#### [ISTRUZIONI DEL COMPITO]
Prosegui l'articolo sul bronzo di Tamberi ai Mondiali di Belgrado, cominciando subito dopo la sua ultima frase.

#### [BRANO DA LEGGERE]

◇ ◇ ◇ ◇

Un Tamberi last minute conquista il bronzo e dona cuore e casa all’Ucraina
Ai Mondiali con Jacobs si è rivista la splendida coppia azzurra
BELGRADO Quei due sono fatti per stare insieme al centro del mondo. E così, mentre Marcell Jacobs scende dal podio dei 60 metri con l’oro di Belgrado al collo, il petto gonfio («Ho tirato un sospiro di sollievo, come a dire: ce l’hai fatta di nuovo, sei stato bravo, hai retto la pressione») e gli americani, Coleman e Bracy, mesti alle spalle, Gianmarco Tamberi sale su quello dell’alto per raccogliere un meritato bronzo. Ha vinto la sua scommessa, quel folle di Gimbo: portarsi a casa una medaglia senza gare nelle gambe. «Era una sfida difficile, avevo saltato una sola volta in allenamento, di solito questi eventi li preparo con 30-40 sedute di tecnica e 5-6-7 gare prima». La presenza last minute del campione olimpico ha motivato la concorrenza, la gara è diventata un garone vinto a quota 2,34 dal coreano Woo, quarto a Tokyo e motivatissimo ieri, appena due errori a 2,31, dove si è deciso il podio. Scavalcato dal sorprendente elvetico Gasch (la Svizzera quarta nel medagliere dietro Etiopia e Usa è il caso di questo Mondiale), Gimbo ha condiviso il bronzo (come l’oro a Tokyo insieme all’amico Barshim) con il neozelandese Kerr. «Tanta roba, nella condizione in cui mi sono presentato — ammette l’azzurro —, quello che ho fatto a Belgrado per me vale tantissimo. Ci ho messo il cuore». Il cuore e la bandiera dell’Ucraina sulla spalla destra, con i nomi dei rivali Bondarenko e Protsenko. E qui comincia un’altra storia: «Bondarenko l’ho sentito, è in salvo in Germania. Mio padre sta ospitando nelle Marche
delle persone che ci ha mandato lui, io sto liberando ad Ancona una casa per accogliere altri ucraini. Dall’inizio della guerra gli abbiamo detto che può contare sul nostro sostegno economico. Di Protsenko invece non ho notizie: temo che sia dentro l’incubo delle bombe in Ucraina…».

◇ ◇ ◇ ◇

#### [DATI GREZZI]

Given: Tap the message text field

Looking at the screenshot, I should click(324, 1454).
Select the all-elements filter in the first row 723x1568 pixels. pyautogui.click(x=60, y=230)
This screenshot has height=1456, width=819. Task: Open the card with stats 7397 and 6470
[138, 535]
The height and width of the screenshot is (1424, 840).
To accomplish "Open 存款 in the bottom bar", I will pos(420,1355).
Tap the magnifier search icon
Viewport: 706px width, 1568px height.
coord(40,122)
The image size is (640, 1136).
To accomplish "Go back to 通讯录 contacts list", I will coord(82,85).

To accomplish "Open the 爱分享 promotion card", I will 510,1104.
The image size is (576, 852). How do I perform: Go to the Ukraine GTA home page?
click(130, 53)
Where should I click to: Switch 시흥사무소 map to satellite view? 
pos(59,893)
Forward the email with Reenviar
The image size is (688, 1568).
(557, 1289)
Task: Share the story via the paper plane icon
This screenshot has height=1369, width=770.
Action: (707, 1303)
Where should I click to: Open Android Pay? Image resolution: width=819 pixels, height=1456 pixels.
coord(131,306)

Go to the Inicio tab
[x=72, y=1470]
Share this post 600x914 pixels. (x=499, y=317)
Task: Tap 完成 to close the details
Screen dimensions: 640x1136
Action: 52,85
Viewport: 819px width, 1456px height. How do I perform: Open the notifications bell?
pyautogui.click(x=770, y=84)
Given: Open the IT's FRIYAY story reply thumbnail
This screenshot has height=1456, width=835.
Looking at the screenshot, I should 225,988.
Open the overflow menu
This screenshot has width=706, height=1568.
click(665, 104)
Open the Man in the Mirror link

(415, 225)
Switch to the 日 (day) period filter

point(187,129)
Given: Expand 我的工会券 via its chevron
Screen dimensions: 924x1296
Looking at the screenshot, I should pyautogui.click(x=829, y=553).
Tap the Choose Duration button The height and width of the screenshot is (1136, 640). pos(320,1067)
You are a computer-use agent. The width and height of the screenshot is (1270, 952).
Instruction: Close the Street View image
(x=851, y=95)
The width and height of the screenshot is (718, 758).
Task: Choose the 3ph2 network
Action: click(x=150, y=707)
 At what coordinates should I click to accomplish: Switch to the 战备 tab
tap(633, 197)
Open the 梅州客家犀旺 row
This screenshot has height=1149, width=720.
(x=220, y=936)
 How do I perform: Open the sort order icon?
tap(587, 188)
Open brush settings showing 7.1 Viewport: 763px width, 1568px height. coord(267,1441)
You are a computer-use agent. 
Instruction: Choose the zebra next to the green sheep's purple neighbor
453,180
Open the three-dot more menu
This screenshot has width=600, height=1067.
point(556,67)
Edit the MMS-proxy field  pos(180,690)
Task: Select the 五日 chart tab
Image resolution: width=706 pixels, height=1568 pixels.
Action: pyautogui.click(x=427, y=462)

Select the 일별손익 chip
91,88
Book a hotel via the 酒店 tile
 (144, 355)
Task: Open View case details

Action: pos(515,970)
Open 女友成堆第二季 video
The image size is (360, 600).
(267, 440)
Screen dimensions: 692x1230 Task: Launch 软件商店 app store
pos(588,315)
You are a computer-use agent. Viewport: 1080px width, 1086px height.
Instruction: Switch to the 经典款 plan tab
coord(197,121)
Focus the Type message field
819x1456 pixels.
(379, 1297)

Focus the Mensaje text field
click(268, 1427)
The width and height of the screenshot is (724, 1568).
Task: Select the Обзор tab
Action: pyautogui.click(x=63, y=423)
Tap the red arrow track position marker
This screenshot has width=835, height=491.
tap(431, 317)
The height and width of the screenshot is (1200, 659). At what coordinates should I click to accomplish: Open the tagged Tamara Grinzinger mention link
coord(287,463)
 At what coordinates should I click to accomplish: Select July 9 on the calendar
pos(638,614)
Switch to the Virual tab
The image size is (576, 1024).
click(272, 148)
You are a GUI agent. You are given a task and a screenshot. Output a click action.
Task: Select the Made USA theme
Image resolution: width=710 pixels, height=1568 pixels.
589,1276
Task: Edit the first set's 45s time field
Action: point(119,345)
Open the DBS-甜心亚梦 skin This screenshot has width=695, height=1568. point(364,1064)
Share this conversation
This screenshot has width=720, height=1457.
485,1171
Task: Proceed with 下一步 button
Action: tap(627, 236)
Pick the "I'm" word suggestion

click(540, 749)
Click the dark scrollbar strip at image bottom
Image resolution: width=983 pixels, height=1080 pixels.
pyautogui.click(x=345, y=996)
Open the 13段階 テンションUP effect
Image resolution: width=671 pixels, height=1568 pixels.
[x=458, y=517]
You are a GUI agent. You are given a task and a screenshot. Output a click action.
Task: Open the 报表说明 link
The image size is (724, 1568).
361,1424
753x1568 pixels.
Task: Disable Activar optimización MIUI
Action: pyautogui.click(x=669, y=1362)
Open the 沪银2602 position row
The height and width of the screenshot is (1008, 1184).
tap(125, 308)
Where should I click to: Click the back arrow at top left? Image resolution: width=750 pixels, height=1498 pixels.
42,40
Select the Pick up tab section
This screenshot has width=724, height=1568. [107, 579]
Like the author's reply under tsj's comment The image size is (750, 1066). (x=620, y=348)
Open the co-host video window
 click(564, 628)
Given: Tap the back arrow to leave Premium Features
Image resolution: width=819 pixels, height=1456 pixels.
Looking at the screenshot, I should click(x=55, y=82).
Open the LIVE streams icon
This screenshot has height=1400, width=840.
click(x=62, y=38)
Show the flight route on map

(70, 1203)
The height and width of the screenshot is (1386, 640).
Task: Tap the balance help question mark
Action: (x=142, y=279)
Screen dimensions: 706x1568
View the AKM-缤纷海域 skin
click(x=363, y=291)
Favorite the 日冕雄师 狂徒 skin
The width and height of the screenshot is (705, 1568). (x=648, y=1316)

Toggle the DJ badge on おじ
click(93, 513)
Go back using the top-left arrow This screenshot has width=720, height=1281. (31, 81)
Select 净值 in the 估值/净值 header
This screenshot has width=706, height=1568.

◇ ◇ ◇ ◇

#### [RISULTATO ESERCIZIO]
Generoso in pedana e fuori, l’insostenibile leggerezza dell’essere Gimbo (per quanto ancora sovrappeso: «Domani comincia la preparazione per la stagione all’aperto e lì ci divertiamo…»), impossibilitato, insieme a Jacobs, a passare inosservato. Cinque giorni di vacanza a Dubai con la sua Nicole per Marcell, come regalo per una stagione indoor chiusa imbattuto, campione del mondo, recordman europeo e italiano (6”41), e poi di nuovo sotto a lavorare al Paolo Rosi di Roma con coach Camossi. «Abbiamo ricreato lo spirito di Tokyo, quei risultati non erano casuali, il mondo continua a temerci — è la sintesi del dio di Olimpia nei 100 e nella 4x100 —. Continuano a chiederci di riprodurre l’abbraccio dell’Olimpiade ma una cosa così non è ripetibile. La presenza a Belgrado di Gimbo è stata importante per tutta la squadra». Già, la squadra. E non è solo l’Italia dei due fuoriclasse: sette finalisti, Weir primato italiano indoor nel peso (21,67 m), Pietro Arese (nessuna parentela) ottavo nei 1500 dell’etiope Tefera che ridimensiona l’alieno Ingebrigtsen, Dosso primatista nei 60 (7”14), Larissa Iapichino 10ª con 6,57 nel lungo di regina Spanovic (miglior prestazione stagionale, record mondiali invece per Rojas nel triplo e il mostruoso Duplantis nell’asta, 6,20), capace di velocità ma non ancora di stabilità nella rincorsa, a 19 anni non può che migliorare.
La base cresce, le punte trainano. E gli Usa nella velocità hanno un incubo chiamato Jacobs. «Aiutandomi ad alzarmi da terra dopo la finale, Coleman mi ha detto: ti aspetto alle outdoor — racconta Marcell —. Va bene, ho risposto, sono pronto. Se nei 60 dall’anno scorso mi sono migliorato 6 centesimi, posso crescere anche nei 100. I conti li lascio fare a coach Camossi, che non mi ha ancora detto dove debutterò nei 200... Ma se azzecco una super partenza, magari con due metri di vento alle spalle, ciao».
Ciao Coleman, ciao Usa e Giamaica, ciao tutti. È la legge di Jacobs.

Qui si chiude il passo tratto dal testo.